Dividends on equity shares are recorded on the date of approval by the shareholders of the Company.

(W) Corporate Social Responsibility (CSR) Expenditure

CSR Expenditure incurred by the Company is charged to the standalone statement of the profit and loss

(X) Earnings Per Share

The Basic and Diluted Earnings Per Share (“EPS") is computed by dividing the profit after tax (loss) for the year by weighted average number of equity shares outstanding during the year. For the purpose of calculating diluted earning per share, the net profit (loss) for the year attributable to equity shareholder and the weighted average number of share outstanding during the year are adjusted for the effect of all dilutive potential equity shares. The weighted average number of shares outstanding during the year are adjusted for events of bonus issue and share split, if any.

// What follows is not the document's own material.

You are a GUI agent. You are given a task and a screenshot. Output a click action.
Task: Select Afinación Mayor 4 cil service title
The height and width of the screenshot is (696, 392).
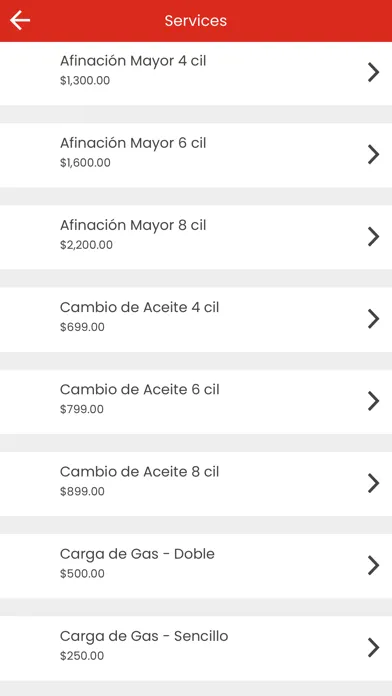tap(133, 61)
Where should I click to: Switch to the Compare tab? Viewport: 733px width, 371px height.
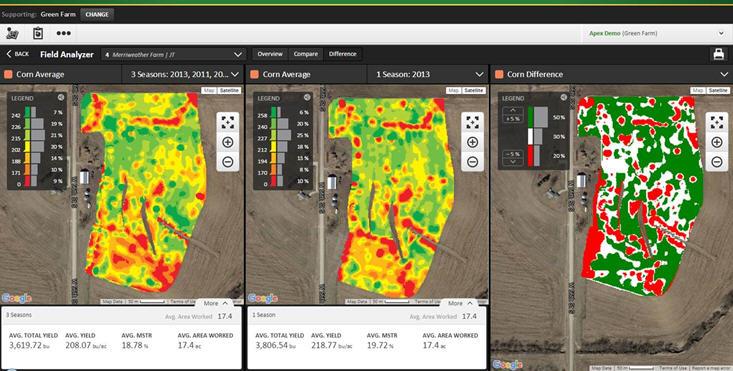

44 Financial Instruments and Risk Review Financial Risk Management Framework

The Company's financial liabilities comprise mainly of trade payables and other payable. The Company's financial assets comprise mainly of investments, cash and cash equivalents, other balances with banks, loans, trade receivables and other receivables.

The Company is exposed to Market risk, Credit risk and Liquidity risk. The Company oversees the management of these financial risks. The Company's approach to address uncertainties in its endeavor to achieve its stated and implicit objectives. It prescribes the roles and responsibilities of the Company's management, the structure for managing risks and the framework for risk management. The framework seeks to identify, assess and mitigate financial risks in order to minimize potential adverse effects on the Company's financial performance.

i) Capital Management

The Company's capital management objectives are:

The Company is to maintain a strong capital base so as to maintain investor, creditor and market confidence and to sustain future development of the business.

The Company manages capital risk by maintaining sound/optimal capital structure through monitoring of financial ratios, such as debt-to-equity ratio and net borrowings-to-equity ratio on a monthly basis and implements capital structure improvement plan when necessary.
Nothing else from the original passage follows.